--- Data ---
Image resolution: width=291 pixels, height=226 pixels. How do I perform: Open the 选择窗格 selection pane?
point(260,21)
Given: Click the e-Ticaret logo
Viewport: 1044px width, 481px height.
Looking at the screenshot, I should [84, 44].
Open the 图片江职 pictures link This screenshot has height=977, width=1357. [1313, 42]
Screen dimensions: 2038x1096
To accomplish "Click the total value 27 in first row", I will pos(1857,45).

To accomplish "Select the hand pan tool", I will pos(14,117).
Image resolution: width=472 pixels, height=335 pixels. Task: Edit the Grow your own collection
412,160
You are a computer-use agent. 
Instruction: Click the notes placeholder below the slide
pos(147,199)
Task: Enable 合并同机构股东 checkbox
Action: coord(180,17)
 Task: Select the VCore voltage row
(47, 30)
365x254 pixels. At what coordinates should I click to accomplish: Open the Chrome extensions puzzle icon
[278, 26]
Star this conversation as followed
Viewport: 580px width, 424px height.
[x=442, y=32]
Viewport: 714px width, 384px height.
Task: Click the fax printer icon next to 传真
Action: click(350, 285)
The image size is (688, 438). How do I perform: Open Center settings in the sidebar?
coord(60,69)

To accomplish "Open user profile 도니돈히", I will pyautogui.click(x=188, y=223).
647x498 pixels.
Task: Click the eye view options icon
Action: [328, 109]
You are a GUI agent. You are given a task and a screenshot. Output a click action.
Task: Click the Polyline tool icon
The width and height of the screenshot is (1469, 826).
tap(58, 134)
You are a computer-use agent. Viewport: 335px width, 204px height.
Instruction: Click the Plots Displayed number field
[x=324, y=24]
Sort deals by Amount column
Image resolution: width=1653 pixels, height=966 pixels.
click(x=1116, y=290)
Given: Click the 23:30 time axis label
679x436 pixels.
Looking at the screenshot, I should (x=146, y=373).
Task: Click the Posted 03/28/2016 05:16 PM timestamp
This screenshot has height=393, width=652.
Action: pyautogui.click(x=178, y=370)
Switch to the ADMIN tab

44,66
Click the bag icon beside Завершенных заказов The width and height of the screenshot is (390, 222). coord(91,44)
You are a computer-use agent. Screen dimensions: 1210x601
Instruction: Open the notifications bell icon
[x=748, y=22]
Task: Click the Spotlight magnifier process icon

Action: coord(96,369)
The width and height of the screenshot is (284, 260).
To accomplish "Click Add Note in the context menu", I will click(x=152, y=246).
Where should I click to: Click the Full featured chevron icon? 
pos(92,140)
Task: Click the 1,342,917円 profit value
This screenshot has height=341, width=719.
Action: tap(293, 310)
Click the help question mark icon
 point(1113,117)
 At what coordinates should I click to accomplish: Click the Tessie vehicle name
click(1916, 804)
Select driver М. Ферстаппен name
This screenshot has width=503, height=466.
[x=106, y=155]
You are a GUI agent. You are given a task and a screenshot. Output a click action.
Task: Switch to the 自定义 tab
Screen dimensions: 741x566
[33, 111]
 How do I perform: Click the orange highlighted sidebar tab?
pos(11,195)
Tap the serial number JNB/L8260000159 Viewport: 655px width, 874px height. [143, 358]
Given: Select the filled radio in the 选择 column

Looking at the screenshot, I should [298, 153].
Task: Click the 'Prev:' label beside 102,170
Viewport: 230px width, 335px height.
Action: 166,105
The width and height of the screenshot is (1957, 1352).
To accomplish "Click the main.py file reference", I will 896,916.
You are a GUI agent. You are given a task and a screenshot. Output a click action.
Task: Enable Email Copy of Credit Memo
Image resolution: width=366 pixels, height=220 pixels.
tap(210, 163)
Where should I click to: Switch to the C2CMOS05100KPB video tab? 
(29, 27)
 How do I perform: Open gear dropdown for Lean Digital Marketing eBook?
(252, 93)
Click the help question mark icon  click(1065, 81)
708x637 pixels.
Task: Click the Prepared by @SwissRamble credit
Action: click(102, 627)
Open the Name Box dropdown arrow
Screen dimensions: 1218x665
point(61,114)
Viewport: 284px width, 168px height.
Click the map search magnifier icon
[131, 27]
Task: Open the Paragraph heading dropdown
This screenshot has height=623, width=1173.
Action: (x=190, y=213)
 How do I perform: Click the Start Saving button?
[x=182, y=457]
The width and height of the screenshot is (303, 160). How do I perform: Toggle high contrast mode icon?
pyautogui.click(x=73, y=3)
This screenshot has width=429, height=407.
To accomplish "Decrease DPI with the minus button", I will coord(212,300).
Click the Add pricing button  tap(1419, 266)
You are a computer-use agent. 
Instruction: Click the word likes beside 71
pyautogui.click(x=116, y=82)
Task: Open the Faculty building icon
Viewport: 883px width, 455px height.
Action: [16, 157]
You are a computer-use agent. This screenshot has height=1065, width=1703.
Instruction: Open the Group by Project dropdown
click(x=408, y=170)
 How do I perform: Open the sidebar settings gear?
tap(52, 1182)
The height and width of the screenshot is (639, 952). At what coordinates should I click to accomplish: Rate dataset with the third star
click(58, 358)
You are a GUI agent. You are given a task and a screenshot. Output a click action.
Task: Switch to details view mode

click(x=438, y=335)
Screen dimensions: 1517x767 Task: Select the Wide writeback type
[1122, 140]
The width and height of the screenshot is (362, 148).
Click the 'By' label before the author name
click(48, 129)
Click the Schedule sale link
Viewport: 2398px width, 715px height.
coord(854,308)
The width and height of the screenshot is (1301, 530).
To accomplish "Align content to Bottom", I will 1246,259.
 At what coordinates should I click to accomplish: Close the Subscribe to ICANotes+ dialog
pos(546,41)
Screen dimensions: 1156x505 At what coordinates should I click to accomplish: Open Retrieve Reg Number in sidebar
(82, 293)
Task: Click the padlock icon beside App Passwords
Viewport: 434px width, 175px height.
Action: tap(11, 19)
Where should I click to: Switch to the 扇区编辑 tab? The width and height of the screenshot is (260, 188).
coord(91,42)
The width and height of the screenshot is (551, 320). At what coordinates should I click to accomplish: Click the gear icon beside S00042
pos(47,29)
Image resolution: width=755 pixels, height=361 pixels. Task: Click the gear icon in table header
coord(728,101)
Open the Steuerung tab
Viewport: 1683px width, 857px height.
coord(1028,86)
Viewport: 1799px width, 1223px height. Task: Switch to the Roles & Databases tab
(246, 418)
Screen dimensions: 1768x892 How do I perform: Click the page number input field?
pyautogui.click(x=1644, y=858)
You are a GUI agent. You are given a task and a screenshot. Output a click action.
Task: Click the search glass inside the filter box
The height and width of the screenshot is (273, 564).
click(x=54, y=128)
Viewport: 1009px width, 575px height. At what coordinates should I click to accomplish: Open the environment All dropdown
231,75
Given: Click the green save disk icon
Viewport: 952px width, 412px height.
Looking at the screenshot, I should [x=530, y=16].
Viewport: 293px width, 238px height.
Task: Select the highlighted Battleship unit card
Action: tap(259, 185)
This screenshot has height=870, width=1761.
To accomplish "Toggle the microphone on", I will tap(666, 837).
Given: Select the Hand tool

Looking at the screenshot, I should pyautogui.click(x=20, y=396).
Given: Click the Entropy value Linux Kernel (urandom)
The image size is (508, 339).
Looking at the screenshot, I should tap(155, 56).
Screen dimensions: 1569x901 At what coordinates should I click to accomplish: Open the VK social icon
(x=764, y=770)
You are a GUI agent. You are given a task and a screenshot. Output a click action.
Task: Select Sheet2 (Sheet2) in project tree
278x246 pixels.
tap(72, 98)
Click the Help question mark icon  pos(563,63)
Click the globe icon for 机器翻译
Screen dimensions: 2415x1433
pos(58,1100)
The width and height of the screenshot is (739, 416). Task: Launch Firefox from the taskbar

--- Challenge ---
In all of the data above, swap "Instruction" for "Directive" wherever it appears and reproduce every line with no other changes.

--- Solved exercise ---
Image resolution: width=291 pixels, height=226 pixels. How do I perform: Open the 选择窗格 selection pane?
point(260,21)
Given: Click the e-Ticaret logo
Viewport: 1044px width, 481px height.
Looking at the screenshot, I should [84, 44].
Open the 图片江职 pictures link This screenshot has height=977, width=1357. [1313, 42]
Screen dimensions: 2038x1096
To accomplish "Click the total value 27 in first row", I will pos(1857,45).

To accomplish "Select the hand pan tool", I will pos(14,117).
Image resolution: width=472 pixels, height=335 pixels. Task: Edit the Grow your own collection
412,160
You are a computer-use agent. 
Directive: Click the notes placeholder below the slide
pos(147,199)
Task: Enable 合并同机构股东 checkbox
Action: coord(180,17)
 Task: Select the VCore voltage row
(47, 30)
365x254 pixels. At what coordinates should I click to accomplish: Open the Chrome extensions puzzle icon
[278, 26]
Star this conversation as followed
Viewport: 580px width, 424px height.
[x=442, y=32]
Viewport: 714px width, 384px height.
Task: Click the fax printer icon next to 传真
Action: click(350, 285)
The image size is (688, 438). How do I perform: Open Center settings in the sidebar?
coord(60,69)

To accomplish "Open user profile 도니돈히", I will pyautogui.click(x=188, y=223).
647x498 pixels.
Task: Click the eye view options icon
Action: [328, 109]
You are a GUI agent. You are given a task and a screenshot. Output a click action.
Task: Click the Polyline tool icon
The width and height of the screenshot is (1469, 826).
tap(58, 134)
You are a computer-use agent. Viewport: 335px width, 204px height.
Directive: Click the Plots Displayed number field
[x=324, y=24]
Sort deals by Amount column
Image resolution: width=1653 pixels, height=966 pixels.
click(x=1116, y=290)
Given: Click the 23:30 time axis label
679x436 pixels.
Looking at the screenshot, I should (x=146, y=373).
Task: Click the Posted 03/28/2016 05:16 PM timestamp
This screenshot has height=393, width=652.
Action: pyautogui.click(x=178, y=370)
Switch to the ADMIN tab

44,66
Click the bag icon beside Завершенных заказов The width and height of the screenshot is (390, 222). coord(91,44)
You are a computer-use agent. Screen dimensions: 1210x601
Directive: Open the notifications bell icon
[x=748, y=22]
Task: Click the Spotlight magnifier process icon

Action: coord(96,369)
The width and height of the screenshot is (284, 260).
To accomplish "Click Add Note in the context menu", I will click(x=152, y=246).
Where should I click to: Click the Full featured chevron icon? 
pos(92,140)
Task: Click the 1,342,917円 profit value
This screenshot has height=341, width=719.
Action: tap(293, 310)
Click the help question mark icon
 point(1113,117)
 At what coordinates should I click to accomplish: Click the Tessie vehicle name
click(1916, 804)
Select driver М. Ферстаппен name
This screenshot has width=503, height=466.
[x=106, y=155]
You are a GUI agent. You are given a task and a screenshot. Output a click action.
Task: Switch to the 自定义 tab
Screen dimensions: 741x566
[33, 111]
 How do I perform: Click the orange highlighted sidebar tab?
pos(11,195)
Tap the serial number JNB/L8260000159 Viewport: 655px width, 874px height. [143, 358]
Given: Select the filled radio in the 选择 column

Looking at the screenshot, I should [298, 153].
Task: Click the 'Prev:' label beside 102,170
Viewport: 230px width, 335px height.
Action: 166,105
The width and height of the screenshot is (1957, 1352).
To accomplish "Click the main.py file reference", I will 896,916.
You are a GUI agent. You are given a task and a screenshot. Output a click action.
Task: Enable Email Copy of Credit Memo
Image resolution: width=366 pixels, height=220 pixels.
tap(210, 163)
Where should I click to: Switch to the C2CMOS05100KPB video tab? 
(29, 27)
 How do I perform: Open gear dropdown for Lean Digital Marketing eBook?
(252, 93)
Click the help question mark icon  click(1065, 81)
708x637 pixels.
Task: Click the Prepared by @SwissRamble credit
Action: click(102, 627)
Open the Name Box dropdown arrow
Screen dimensions: 1218x665
point(61,114)
Viewport: 284px width, 168px height.
Click the map search magnifier icon
[131, 27]
Task: Open the Paragraph heading dropdown
This screenshot has height=623, width=1173.
Action: (x=190, y=213)
 How do I perform: Click the Start Saving button?
[x=182, y=457]
The width and height of the screenshot is (303, 160). How do I perform: Toggle high contrast mode icon?
pyautogui.click(x=73, y=3)
This screenshot has width=429, height=407.
To accomplish "Decrease DPI with the minus button", I will coord(212,300).
Click the Add pricing button  tap(1419, 266)
You are a computer-use agent. 
Directive: Click the word likes beside 71
pyautogui.click(x=116, y=82)
Task: Open the Faculty building icon
Viewport: 883px width, 455px height.
Action: [16, 157]
You are a computer-use agent. This screenshot has height=1065, width=1703.
Directive: Open the Group by Project dropdown
click(x=408, y=170)
 How do I perform: Open the sidebar settings gear?
tap(52, 1182)
The height and width of the screenshot is (639, 952). At what coordinates should I click to accomplish: Rate dataset with the third star
click(58, 358)
You are a GUI agent. You are given a task and a screenshot. Output a click action.
Task: Switch to details view mode

click(x=438, y=335)
Screen dimensions: 1517x767 Task: Select the Wide writeback type
[1122, 140]
The width and height of the screenshot is (362, 148).
Click the 'By' label before the author name
click(48, 129)
Click the Schedule sale link
Viewport: 2398px width, 715px height.
coord(854,308)
The width and height of the screenshot is (1301, 530).
To accomplish "Align content to Bottom", I will 1246,259.
 At what coordinates should I click to accomplish: Close the Subscribe to ICANotes+ dialog
pos(546,41)
Screen dimensions: 1156x505 At what coordinates should I click to accomplish: Open Retrieve Reg Number in sidebar
(82, 293)
Task: Click the padlock icon beside App Passwords
Viewport: 434px width, 175px height.
Action: tap(11, 19)
Where should I click to: Switch to the 扇区编辑 tab? The width and height of the screenshot is (260, 188).
coord(91,42)
The width and height of the screenshot is (551, 320). At what coordinates should I click to accomplish: Click the gear icon beside S00042
pos(47,29)
Image resolution: width=755 pixels, height=361 pixels. Task: Click the gear icon in table header
coord(728,101)
Open the Steuerung tab
Viewport: 1683px width, 857px height.
coord(1028,86)
Viewport: 1799px width, 1223px height. Task: Switch to the Roles & Databases tab
(246, 418)
Screen dimensions: 1768x892 How do I perform: Click the page number input field?
pyautogui.click(x=1644, y=858)
You are a GUI agent. You are given a task and a screenshot. Output a click action.
Task: Click the search glass inside the filter box
The height and width of the screenshot is (273, 564).
click(x=54, y=128)
Viewport: 1009px width, 575px height. At what coordinates should I click to accomplish: Open the environment All dropdown
231,75
Given: Click the green save disk icon
Viewport: 952px width, 412px height.
Looking at the screenshot, I should [x=530, y=16].
Viewport: 293px width, 238px height.
Task: Select the highlighted Battleship unit card
Action: tap(259, 185)
This screenshot has height=870, width=1761.
To accomplish "Toggle the microphone on", I will tap(666, 837).
Given: Select the Hand tool

Looking at the screenshot, I should pyautogui.click(x=20, y=396).
Given: Click the Entropy value Linux Kernel (urandom)
The image size is (508, 339).
Looking at the screenshot, I should tap(155, 56).
Screen dimensions: 1569x901 At what coordinates should I click to accomplish: Open the VK social icon
(x=764, y=770)
You are a GUI agent. You are given a task and a screenshot. Output a click action.
Task: Select Sheet2 (Sheet2) in project tree
278x246 pixels.
tap(72, 98)
Click the Help question mark icon  pos(563,63)
Click the globe icon for 机器翻译
Screen dimensions: 2415x1433
pos(58,1100)
The width and height of the screenshot is (739, 416). Task: Launch Firefox from the taskbar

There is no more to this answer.